LE BASI NEUROBIOLOGICHE DEI DISTURBI DEL


COMPORTAMENTO

Inizialmente il cervello e la mente venivano considerate come due entità


separate.
La distinzione tra mente e cervello caratterizza il paradigma dualista (Platone-
Cartesio) che ha informato nell’ultimo secolo e tutt’ora continua ad influenzare,
gran parte del pensiero scientifico relativo allo studio del comportamento e dei
disturbi mentali. Questo paradigma considera il cervello e la mente due diverse
realtà naturali, una appartenente al dominio della biologia e una a quello della
psicologia.
Nella seconda metà del secolo scorso, si afferma un paradigma
multidimensionale che considera le strutture biologiche come una condizione
necessaria ma non sufficiente per l’emergere delle funzioni di qualsiasi
organismo vivente e che la condizione sufficiente sia rappresentata
dall’ambiente.
Nel campo neurobiologico è stato soprattutto Lurjia ad affermare che le funzioni
mentali non sono entità a sé stanti, separate dalla struttura, ma che esse
emergono dalla relazione della struttura con l’ambiente. Nel cervello si
costituiscono le connessioni neurali, da cui emergono le funzioni mentali, grazie
al rapporto struttura-ambiente.
Più avanti Edelman, sostiene che il sistema nervoso ha la proprietà di
riconoscere o categorizzare gli oggetti dell’ambiente adatti al soddisfacimento
delle motivazioni connesse al mantenimento e all’evoluzione dell’organismo.
Questi riconoscimenti si inscrivono nelle molteplici e complesse reti neuronali
dell’encefalo che modificano i loro collegamenti sinaptici in rapporto alle
condizioni ambientali, configurandosi cosi continuamente nuove mappe
sensoriali all’interno delle aree cerebrali.
Oggi, si ritiene che i programmi genetici e i fattori epigenetici si combinano con
le esperienze di vita personali, dando luogo per ogni individuo a un prodotto
unico in termini di pensiero ed emozioni.
Si è arrivati a questa consapevolezza grazie ai contributi delle neuroscienze che
hanno dimostrato come il cervello non sia una struttura statica e rigidamente
cablata, bensì modificabile e malleabile, dotata cioè di plasticità . I neuroni
costantemente modificano le loro connessioni sinaptiche in risposta alla
stimolazione ambientale, all’apprendimento, all’esperienza e al programma
genetico.

**Compito da svolgere:** Nel testo sulle basi neurobiologiche dei disturbi del comportamento, che cosa rappresenta la condizione sufficiente per l'emergere delle funzioni secondo il paradigma multidimensionale?

**Materiale fornito:**
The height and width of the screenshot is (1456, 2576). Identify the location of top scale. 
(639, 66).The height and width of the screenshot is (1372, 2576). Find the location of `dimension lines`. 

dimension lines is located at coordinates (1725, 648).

**Soluzione del problema:** La condizione sufficiente è rappresentata dall'ambiente.